Home. Is it defined by where you’re from or where you currently live? Is it the physical hall or the feet running through it? Is it the dining room table or the people eating at it? As someone who recently moved his family from the South to Oxford, England, we asked Timothy Willard, co-author of Home Behind The Sun, for his reflections on the subject.
How do you define a home?
Home is a kinship, and kinship is a language. It is like poetic diction, the “thing” we can’t articulate but know it’s there. If you want the language of kinship to grow, you must give it time. And time is something we have little of.
In our modern society, how are we redefining what we call a home?
In today’s world, the concept of home seems fragmented and disparate. One could argue that the traditional definitions of home are gone, while the modern idea looks more like a stained glass window displaying all the different places we’ve been. We are the displaced and the ragged-run travelers of the “move here to get it done” society. We hang our hats for the moment and call it home – and then off again to the next. The question is: if home is not the physical things in a house, then how can we flourish in the global movement of displaced people who belong both everywhere and nowhere at the same time?
How do you approach the idea of “home” in the context where we are from vs. where we are now?
Origins extend beyond walls and hallways and embed themselves in our relationships. But origins trace to the here and now. But home’s physical location means less than who contributes to that sense of belonging, that desire for shelter and that language of kinship.
Talk about the concept from the perspective of place and person.

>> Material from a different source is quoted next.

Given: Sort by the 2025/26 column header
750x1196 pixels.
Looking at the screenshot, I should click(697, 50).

It’s not our hats we are hanging. It’s ourselves. We put out the shingle of our lives at each physical place we find ourselves. In this way, home extends beyond place and into belonging. Yes, we’re here for a job or to be near family or to get away from hard circumstances, but the place remains just another opportunity for belonging. It is through this belonging that we find the language of home.

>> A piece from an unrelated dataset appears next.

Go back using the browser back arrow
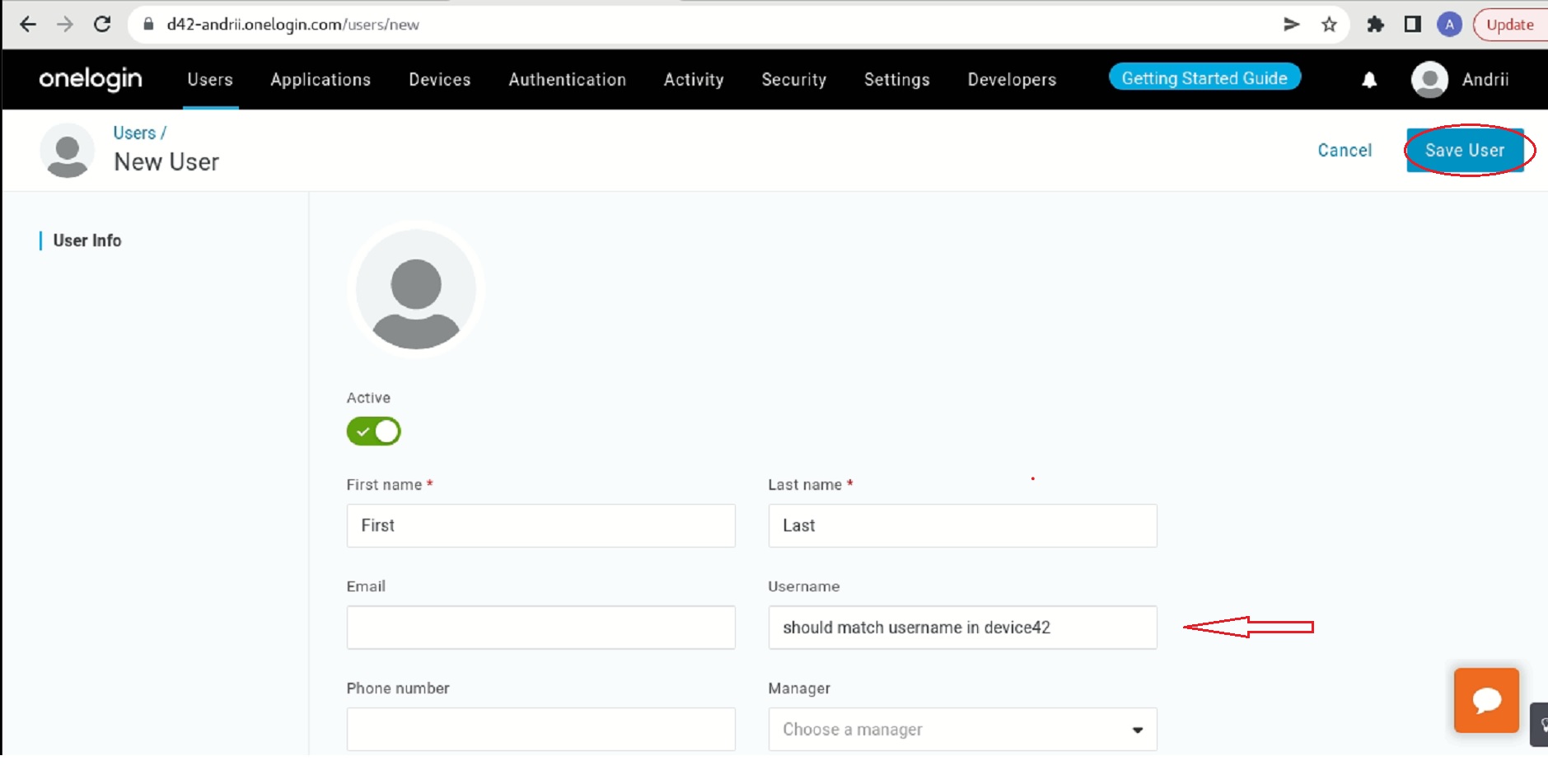1548x784 pixels. [28, 25]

What are other universal themes that we need to create a home?
Home is shelter, the language of safety and trust – those intrinsic qualities of life that often escape our everyday experience. Why else do we lament, “I just want to get home?” We yearn for home because we want to walk around the hallways and sit at a table of sanctuary; we want to escape to the back patio and rest in conversation with our loved ones, our friends and ourselves.
Why does it ultimately matter how we think about and define our “home?”
We need home because it is in our togetherness that we find safety, a freedom that gives to our soul and nourishes the souls of those we love. This is what sanctuary provides. Does your home give this? Do you gather with those embedded in your life? Have you cast off the noise of phones, computers and televisions and renewed your understanding of the language of you and me, of kinship, of home?